(Stored items)
● ● ●
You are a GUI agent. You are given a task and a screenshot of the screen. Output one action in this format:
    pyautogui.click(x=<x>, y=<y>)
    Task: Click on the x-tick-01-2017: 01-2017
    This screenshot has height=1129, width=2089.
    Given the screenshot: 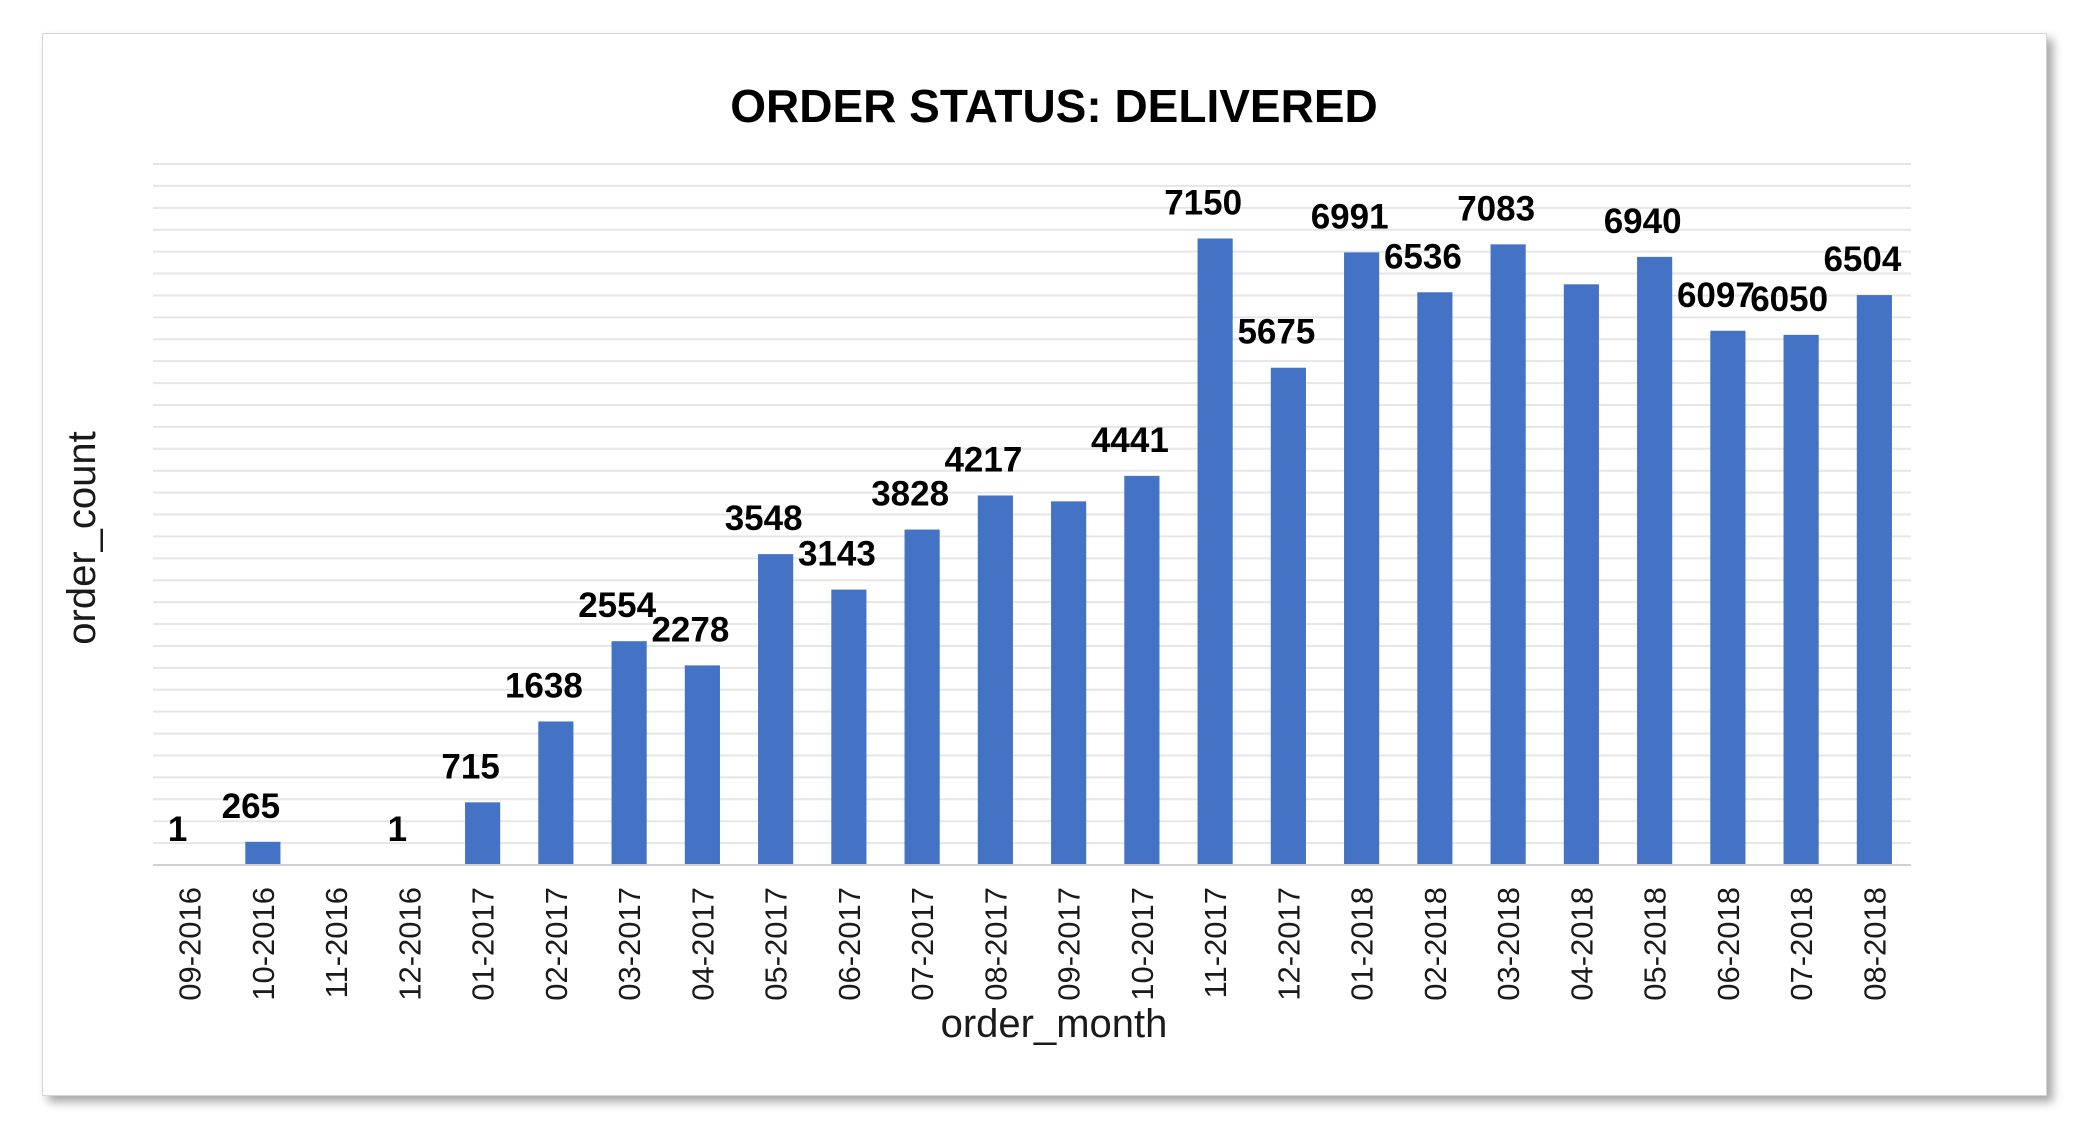 What is the action you would take?
    pyautogui.click(x=484, y=944)
    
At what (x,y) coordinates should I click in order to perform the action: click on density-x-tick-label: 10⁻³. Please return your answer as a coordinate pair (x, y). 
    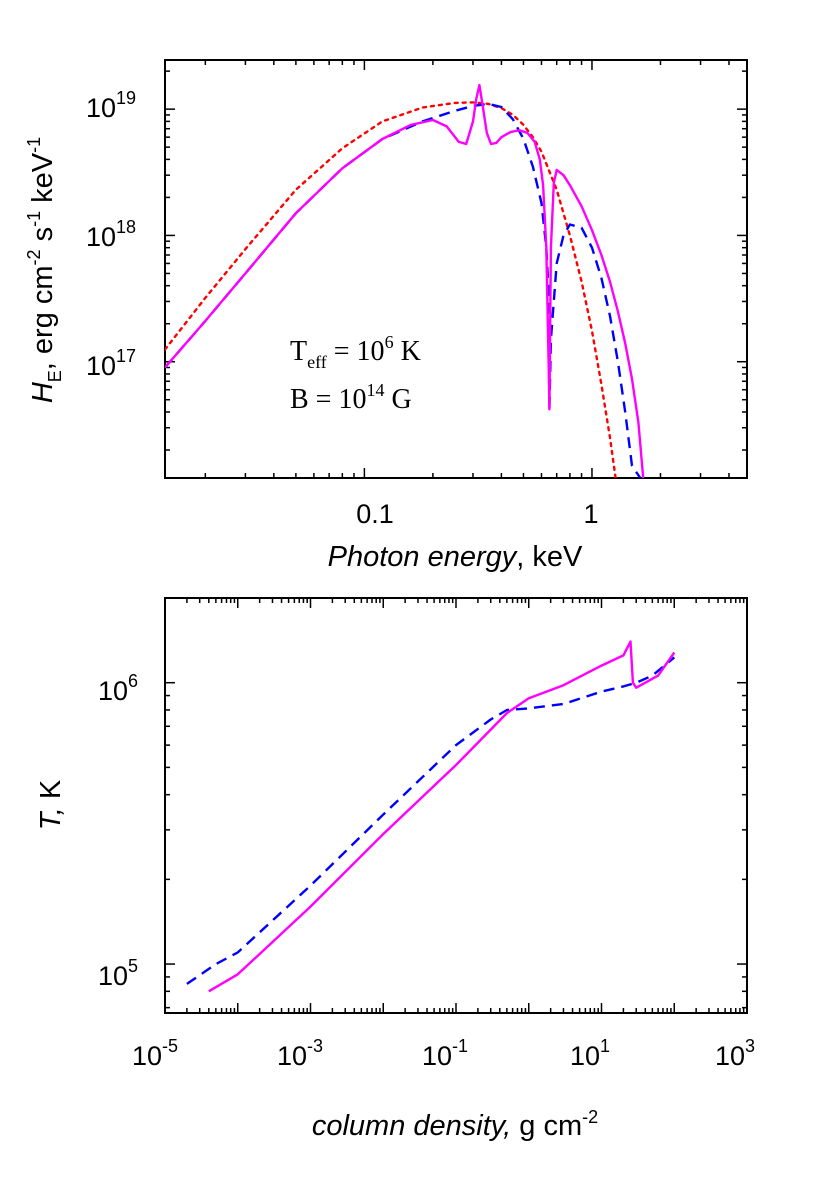
    Looking at the image, I should click on (300, 1054).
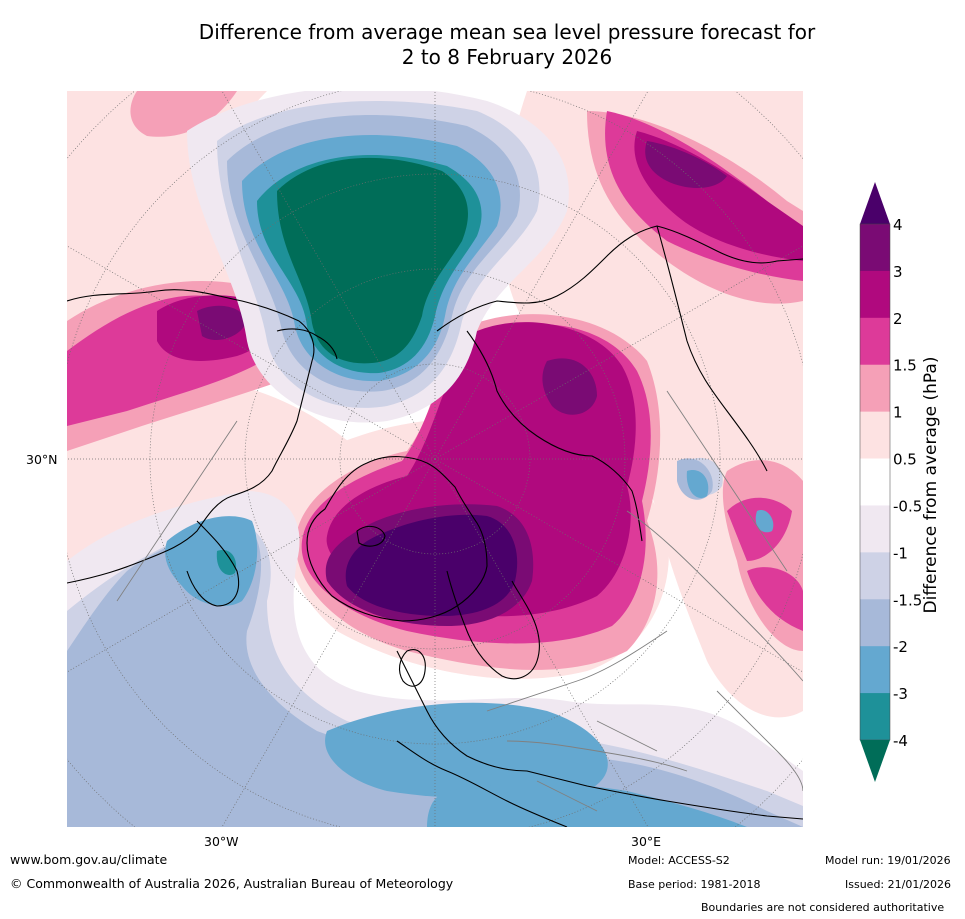  I want to click on north-america-coast, so click(191, 436).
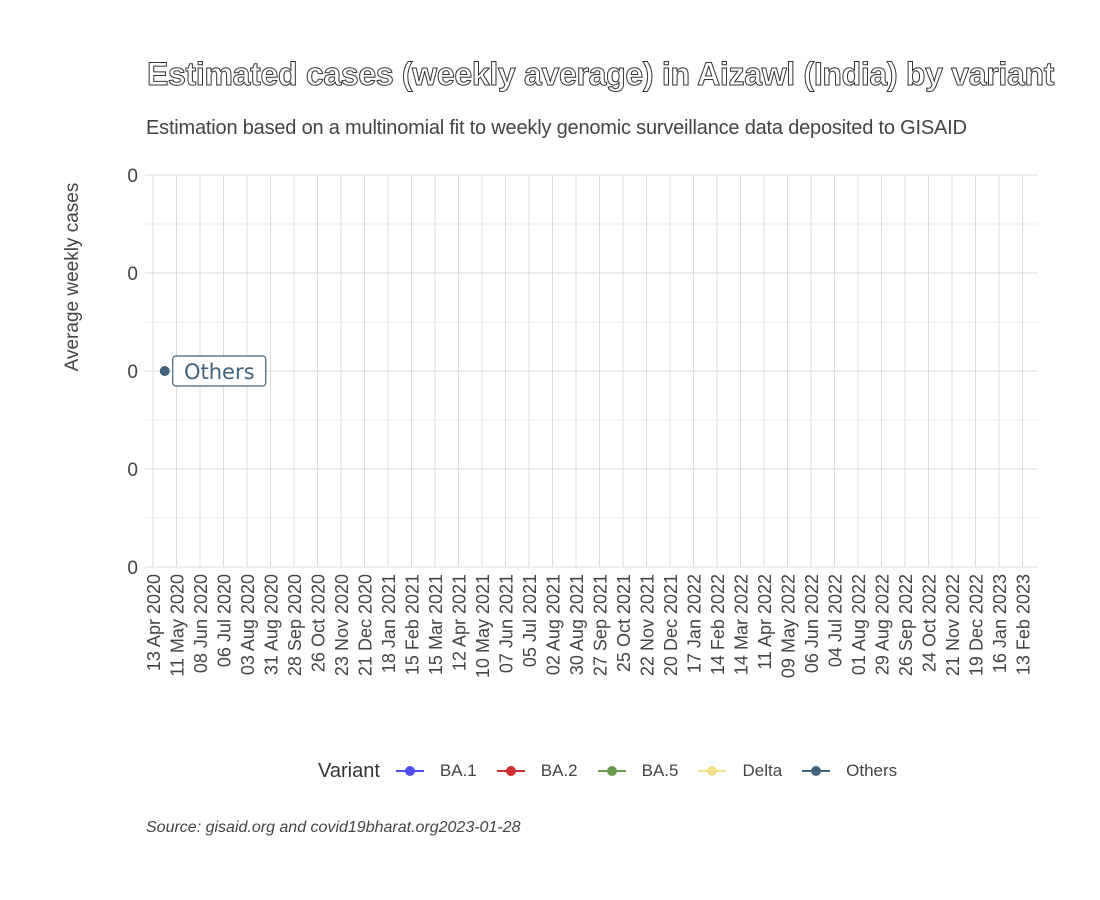  What do you see at coordinates (483, 626) in the screenshot?
I see `x-tick-label: 10 May 2021` at bounding box center [483, 626].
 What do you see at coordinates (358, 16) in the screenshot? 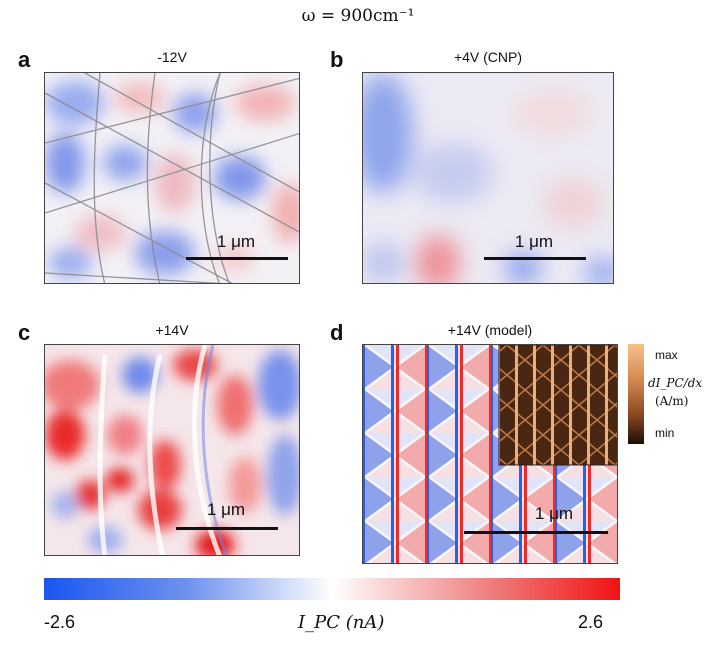
I see `figure-title: ω = 900cm⁻¹` at bounding box center [358, 16].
● ● ●
● Exercise instructions
Copy everything in the listing from the line containing "What do you see at coordinates (358, 16)" down to the end of the listing, word for word. Leave the pictures out of your copy.

● Solution to this task
 What do you see at coordinates (358, 16) in the screenshot? 
I see `figure-title: ω = 900cm⁻¹` at bounding box center [358, 16].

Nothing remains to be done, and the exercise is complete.